● **Exercise**: Each entry below must be repeated word for word.
:::
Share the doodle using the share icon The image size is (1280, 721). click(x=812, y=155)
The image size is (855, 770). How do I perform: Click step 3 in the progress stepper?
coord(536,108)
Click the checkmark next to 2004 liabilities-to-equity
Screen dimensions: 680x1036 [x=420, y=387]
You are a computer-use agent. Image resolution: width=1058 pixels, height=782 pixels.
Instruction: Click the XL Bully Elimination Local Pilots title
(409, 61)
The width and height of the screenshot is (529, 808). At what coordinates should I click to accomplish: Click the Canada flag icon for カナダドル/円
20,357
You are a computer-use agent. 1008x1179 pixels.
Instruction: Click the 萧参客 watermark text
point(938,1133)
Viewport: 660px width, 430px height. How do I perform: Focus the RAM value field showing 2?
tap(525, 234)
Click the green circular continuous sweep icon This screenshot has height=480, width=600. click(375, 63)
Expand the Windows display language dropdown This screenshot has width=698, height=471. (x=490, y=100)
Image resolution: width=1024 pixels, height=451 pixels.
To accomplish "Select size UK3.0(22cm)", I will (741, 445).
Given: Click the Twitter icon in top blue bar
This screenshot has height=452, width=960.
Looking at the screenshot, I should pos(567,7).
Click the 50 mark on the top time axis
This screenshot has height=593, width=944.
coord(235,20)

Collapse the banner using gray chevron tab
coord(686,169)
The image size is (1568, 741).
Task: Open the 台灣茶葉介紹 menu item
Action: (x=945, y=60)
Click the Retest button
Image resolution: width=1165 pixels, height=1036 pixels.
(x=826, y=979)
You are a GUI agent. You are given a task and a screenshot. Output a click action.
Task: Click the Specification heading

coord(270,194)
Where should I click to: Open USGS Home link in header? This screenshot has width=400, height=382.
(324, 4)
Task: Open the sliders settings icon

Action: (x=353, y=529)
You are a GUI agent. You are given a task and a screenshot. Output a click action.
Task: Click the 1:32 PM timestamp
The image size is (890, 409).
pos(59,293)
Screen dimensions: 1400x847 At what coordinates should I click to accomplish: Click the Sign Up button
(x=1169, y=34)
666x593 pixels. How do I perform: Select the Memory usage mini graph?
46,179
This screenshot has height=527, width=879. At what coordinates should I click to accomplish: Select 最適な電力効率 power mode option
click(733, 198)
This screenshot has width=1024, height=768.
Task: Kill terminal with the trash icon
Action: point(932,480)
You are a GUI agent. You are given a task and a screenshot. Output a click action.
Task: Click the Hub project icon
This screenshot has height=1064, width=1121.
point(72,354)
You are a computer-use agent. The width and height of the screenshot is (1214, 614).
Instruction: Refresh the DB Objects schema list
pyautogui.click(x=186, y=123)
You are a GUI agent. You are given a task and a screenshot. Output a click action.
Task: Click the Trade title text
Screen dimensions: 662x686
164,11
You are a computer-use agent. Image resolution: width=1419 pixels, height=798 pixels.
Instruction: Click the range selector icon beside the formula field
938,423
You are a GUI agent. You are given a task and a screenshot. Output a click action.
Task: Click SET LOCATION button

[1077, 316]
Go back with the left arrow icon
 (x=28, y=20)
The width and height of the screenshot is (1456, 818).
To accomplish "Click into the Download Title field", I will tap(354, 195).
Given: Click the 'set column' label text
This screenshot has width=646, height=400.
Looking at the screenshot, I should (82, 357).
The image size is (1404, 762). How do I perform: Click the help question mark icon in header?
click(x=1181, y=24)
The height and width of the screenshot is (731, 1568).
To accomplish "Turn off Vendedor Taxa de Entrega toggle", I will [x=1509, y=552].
:::
● **Result of this task**:
Share the doodle using the share icon The image size is (1280, 721). click(x=812, y=155)
The image size is (855, 770). How do I perform: Click step 3 in the progress stepper?
coord(536,108)
Click the checkmark next to 2004 liabilities-to-equity
Screen dimensions: 680x1036 [x=420, y=387]
You are a computer-use agent. Image resolution: width=1058 pixels, height=782 pixels.
Instruction: Click the XL Bully Elimination Local Pilots title
(409, 61)
The width and height of the screenshot is (529, 808). At what coordinates should I click to accomplish: Click the Canada flag icon for カナダドル/円
20,357
You are a computer-use agent. 1008x1179 pixels.
Instruction: Click the 萧参客 watermark text
point(938,1133)
Viewport: 660px width, 430px height. How do I perform: Focus the RAM value field showing 2?
tap(525, 234)
Click the green circular continuous sweep icon This screenshot has height=480, width=600. click(375, 63)
Expand the Windows display language dropdown This screenshot has width=698, height=471. (x=490, y=100)
Image resolution: width=1024 pixels, height=451 pixels.
To accomplish "Select size UK3.0(22cm)", I will (741, 445).
Given: Click the Twitter icon in top blue bar
This screenshot has height=452, width=960.
Looking at the screenshot, I should pos(567,7).
Click the 50 mark on the top time axis
This screenshot has height=593, width=944.
coord(235,20)

Collapse the banner using gray chevron tab
coord(686,169)
The image size is (1568, 741).
Task: Open the 台灣茶葉介紹 menu item
Action: (x=945, y=60)
Click the Retest button
Image resolution: width=1165 pixels, height=1036 pixels.
(x=826, y=979)
You are a GUI agent. You are given a task and a screenshot. Output a click action.
Task: Click the Specification heading

coord(270,194)
Where should I click to: Open USGS Home link in header? This screenshot has width=400, height=382.
(324, 4)
Task: Open the sliders settings icon

Action: (x=353, y=529)
You are a GUI agent. You are given a task and a screenshot. Output a click action.
Task: Click the 1:32 PM timestamp
The image size is (890, 409).
pos(59,293)
Screen dimensions: 1400x847 At what coordinates should I click to accomplish: Click the Sign Up button
(x=1169, y=34)
666x593 pixels. How do I perform: Select the Memory usage mini graph?
46,179
This screenshot has height=527, width=879. At what coordinates should I click to accomplish: Select 最適な電力効率 power mode option
click(733, 198)
This screenshot has width=1024, height=768.
Task: Kill terminal with the trash icon
Action: point(932,480)
You are a GUI agent. You are given a task and a screenshot. Output a click action.
Task: Click the Hub project icon
This screenshot has height=1064, width=1121.
point(72,354)
You are a computer-use agent. The width and height of the screenshot is (1214, 614).
Instruction: Refresh the DB Objects schema list
pyautogui.click(x=186, y=123)
You are a GUI agent. You are given a task and a screenshot. Output a click action.
Task: Click the Trade title text
Screen dimensions: 662x686
164,11
You are a computer-use agent. Image resolution: width=1419 pixels, height=798 pixels.
Instruction: Click the range selector icon beside the formula field
938,423
You are a GUI agent. You are given a task and a screenshot. Output a click action.
Task: Click SET LOCATION button

[1077, 316]
Go back with the left arrow icon
 (x=28, y=20)
The width and height of the screenshot is (1456, 818).
To accomplish "Click into the Download Title field", I will tap(354, 195).
Given: Click the 'set column' label text
This screenshot has width=646, height=400.
Looking at the screenshot, I should (82, 357).
The image size is (1404, 762). How do I perform: Click the help question mark icon in header?
click(x=1181, y=24)
The height and width of the screenshot is (731, 1568).
To accomplish "Turn off Vendedor Taxa de Entrega toggle", I will [x=1509, y=552].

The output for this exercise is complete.